§ **TASK TO CARRY OUT**: Each record must be reproduced exactly as it is shown.
═════ DATASET EXTRACT
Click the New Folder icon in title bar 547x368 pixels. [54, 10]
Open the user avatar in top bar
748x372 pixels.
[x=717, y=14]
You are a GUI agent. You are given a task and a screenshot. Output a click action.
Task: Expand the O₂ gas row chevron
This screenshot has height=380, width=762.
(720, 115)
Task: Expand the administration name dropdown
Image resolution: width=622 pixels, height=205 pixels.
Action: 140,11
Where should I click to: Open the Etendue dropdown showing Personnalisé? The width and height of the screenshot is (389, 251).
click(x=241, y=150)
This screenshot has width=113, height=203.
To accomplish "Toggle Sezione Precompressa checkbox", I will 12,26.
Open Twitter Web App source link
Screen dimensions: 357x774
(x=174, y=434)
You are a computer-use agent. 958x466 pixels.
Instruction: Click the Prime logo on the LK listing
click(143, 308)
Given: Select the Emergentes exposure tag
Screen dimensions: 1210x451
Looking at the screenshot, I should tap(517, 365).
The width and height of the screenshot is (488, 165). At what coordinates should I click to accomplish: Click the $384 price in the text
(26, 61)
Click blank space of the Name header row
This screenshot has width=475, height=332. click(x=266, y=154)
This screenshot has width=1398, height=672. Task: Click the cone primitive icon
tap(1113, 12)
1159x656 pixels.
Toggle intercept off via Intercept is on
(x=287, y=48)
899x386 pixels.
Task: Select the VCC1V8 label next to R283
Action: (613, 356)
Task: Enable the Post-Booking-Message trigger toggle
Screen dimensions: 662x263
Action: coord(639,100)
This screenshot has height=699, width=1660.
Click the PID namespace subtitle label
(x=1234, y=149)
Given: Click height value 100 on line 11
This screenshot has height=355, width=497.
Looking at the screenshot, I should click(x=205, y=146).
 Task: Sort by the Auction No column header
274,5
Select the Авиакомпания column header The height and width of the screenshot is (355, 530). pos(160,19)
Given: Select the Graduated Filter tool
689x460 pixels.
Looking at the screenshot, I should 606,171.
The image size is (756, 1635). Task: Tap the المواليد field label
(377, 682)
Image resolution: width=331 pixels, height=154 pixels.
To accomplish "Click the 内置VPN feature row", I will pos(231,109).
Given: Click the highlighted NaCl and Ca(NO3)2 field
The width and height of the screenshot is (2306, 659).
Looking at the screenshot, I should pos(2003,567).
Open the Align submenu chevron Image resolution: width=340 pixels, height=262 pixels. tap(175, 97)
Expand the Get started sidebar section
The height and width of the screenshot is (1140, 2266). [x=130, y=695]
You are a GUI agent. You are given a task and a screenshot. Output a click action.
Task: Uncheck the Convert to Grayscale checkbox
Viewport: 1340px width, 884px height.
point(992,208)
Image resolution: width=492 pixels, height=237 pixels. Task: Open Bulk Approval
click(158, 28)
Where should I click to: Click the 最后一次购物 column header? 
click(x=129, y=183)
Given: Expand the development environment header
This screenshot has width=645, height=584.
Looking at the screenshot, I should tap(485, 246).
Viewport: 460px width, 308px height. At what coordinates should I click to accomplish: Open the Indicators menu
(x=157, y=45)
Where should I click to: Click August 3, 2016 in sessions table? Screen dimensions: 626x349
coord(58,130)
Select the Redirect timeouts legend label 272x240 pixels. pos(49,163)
══════════
§ **SOLUTION**:
Click the New Folder icon in title bar 547x368 pixels. [54, 10]
Open the user avatar in top bar
748x372 pixels.
[x=717, y=14]
You are a GUI agent. You are given a task and a screenshot. Output a click action.
Task: Expand the O₂ gas row chevron
This screenshot has height=380, width=762.
(720, 115)
Task: Expand the administration name dropdown
Image resolution: width=622 pixels, height=205 pixels.
Action: 140,11
Where should I click to: Open the Etendue dropdown showing Personnalisé? The width and height of the screenshot is (389, 251).
click(x=241, y=150)
This screenshot has width=113, height=203.
To accomplish "Toggle Sezione Precompressa checkbox", I will 12,26.
Open Twitter Web App source link
Screen dimensions: 357x774
(x=174, y=434)
You are a computer-use agent. 958x466 pixels.
Instruction: Click the Prime logo on the LK listing
click(143, 308)
Given: Select the Emergentes exposure tag
Screen dimensions: 1210x451
Looking at the screenshot, I should tap(517, 365).
The width and height of the screenshot is (488, 165). At what coordinates should I click to accomplish: Click the $384 price in the text
(26, 61)
Click blank space of the Name header row
This screenshot has width=475, height=332. click(x=266, y=154)
This screenshot has width=1398, height=672. Task: Click the cone primitive icon
tap(1113, 12)
1159x656 pixels.
Toggle intercept off via Intercept is on
(x=287, y=48)
899x386 pixels.
Task: Select the VCC1V8 label next to R283
Action: (613, 356)
Task: Enable the Post-Booking-Message trigger toggle
Screen dimensions: 662x263
Action: coord(639,100)
This screenshot has height=699, width=1660.
Click the PID namespace subtitle label
(x=1234, y=149)
Given: Click height value 100 on line 11
This screenshot has height=355, width=497.
Looking at the screenshot, I should click(x=205, y=146).
 Task: Sort by the Auction No column header
274,5
Select the Авиакомпания column header The height and width of the screenshot is (355, 530). pos(160,19)
Given: Select the Graduated Filter tool
689x460 pixels.
Looking at the screenshot, I should 606,171.
The image size is (756, 1635). Task: Tap the المواليد field label
(377, 682)
Image resolution: width=331 pixels, height=154 pixels.
To accomplish "Click the 内置VPN feature row", I will pos(231,109).
Given: Click the highlighted NaCl and Ca(NO3)2 field
The width and height of the screenshot is (2306, 659).
Looking at the screenshot, I should pos(2003,567).
Open the Align submenu chevron Image resolution: width=340 pixels, height=262 pixels. tap(175, 97)
Expand the Get started sidebar section
The height and width of the screenshot is (1140, 2266). [x=130, y=695]
You are a GUI agent. You are given a task and a screenshot. Output a click action.
Task: Uncheck the Convert to Grayscale checkbox
Viewport: 1340px width, 884px height.
point(992,208)
Image resolution: width=492 pixels, height=237 pixels. Task: Open Bulk Approval
click(158, 28)
Where should I click to: Click the 最后一次购物 column header? 
click(x=129, y=183)
Given: Expand the development environment header
This screenshot has width=645, height=584.
Looking at the screenshot, I should tap(485, 246).
Viewport: 460px width, 308px height. At what coordinates should I click to accomplish: Open the Indicators menu
(x=157, y=45)
Where should I click to: Click August 3, 2016 in sessions table? Screen dimensions: 626x349
coord(58,130)
Select the Redirect timeouts legend label 272x240 pixels. pos(49,163)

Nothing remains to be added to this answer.